Disposition protectionniste

« Le décret de pureté avait aussi une fonction protectionniste », relève Frank-Jürgen Methner, spécialiste du sujet à l’Institut alimentaire de l’Université Technique de Berlin. La disposition a en effet opportunément servi de barrière à l’entrée pour les bières étrangères – alors que la pureté des bières allemandes était, en revanche, un argument de vente à l’export.

Dans les années 1990, une plainte devant la justice européenne a forcé l’Allemagne à ouvrir son marché aux bières venues d’ailleurs. Aujourd’hui les marques étrangères revendiquent quelque 8% de la consommation annuelle du pays. Mais celle-ci est en constant déclin: elle est tombée à 107 litres par personne et par an, contre 150 dans les années 70.

« Les bières munichoises sont tellement bonnes, je crois vraiment qu’il n’y a pas mieux ». Comme Nick Zanic, croisé dans un bar en Bavière, beaucoup d’Allemands cultivent un certain chauvinisme en matière de consommation de leur breuvage national.

Le décret de pureté est une composante essentielle de ce succès, assure Lothar Ebbertz, directeur de la Fédération bavaroise des brasseurs. « Je pense que nous sommes bien avisés de nous y tenir », assène-t-il.
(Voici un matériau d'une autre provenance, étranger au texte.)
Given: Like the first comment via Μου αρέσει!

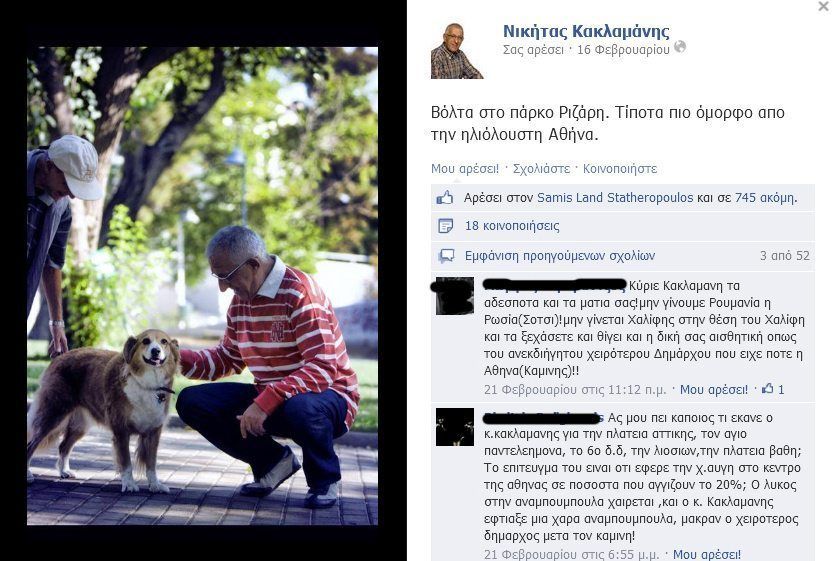Looking at the screenshot, I should point(714,390).
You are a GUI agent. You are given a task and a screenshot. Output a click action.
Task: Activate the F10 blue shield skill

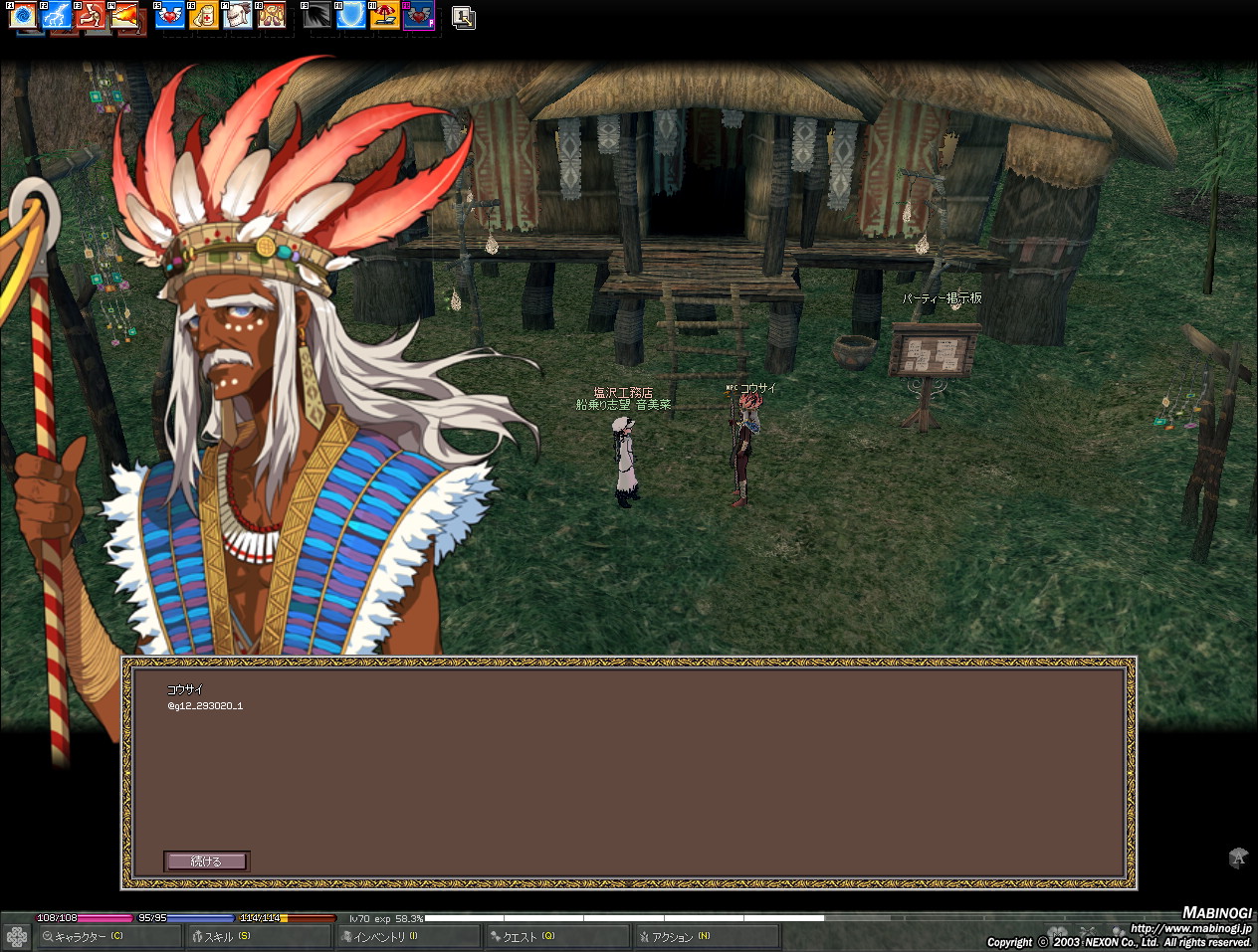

Selon un sondage réalisé pour le compte de la fédération nationale, 85% des Allemands sont du même avis.

Sortir du carcan

Malgré tout, le décret a aussi ses détracteurs, qui considèrent que, trop restrictif, il représente un frein à la créativité. « Il y a des petites brasseries et des producteurs de bière artisanale (craft beer) qui voudraient expérimenter, se lancer dans des créations plus osées », confirme le porte-parole de la grande brasserie munichoise Hofbräu München, Stefan Hempl. « Qu’est-ce-qu’on peut objecter à un coing bio ou de la coriandre? Qu’est-ce-qui n’est pas pur dans ces ingrédients? », s’interroge Simon Rossmann, directeur technique de Giesinger Bräu, une autre brasserie munichoise,. Il voudrait donner « des goûts différents » à ses bières avec de tels ingrédients.

A ces envies de sortir des sentiers battus, les tenants de la tradition rétorquent que les ingrédients permis offrent déjà toute une palette de possibilités. Le houblon permet d’expérimenter, selon M. Ebbertz, qui assure que « de nouvelles cultures donnent à la bière des notes fruitées, qui vont vers la mangue, ou la pêche », sans avoir à ajouter de fruits.

M. Methner voit lui aussi suffisamment de déclinaisons possibles en jouant en outre sur la levure, sans toucher au décret de pureté, arguant qu' »en ces temps de forte attention portée à ce que l’on mange, la demande pour la bière fabriquée selon l’impératif de pureté augmente ».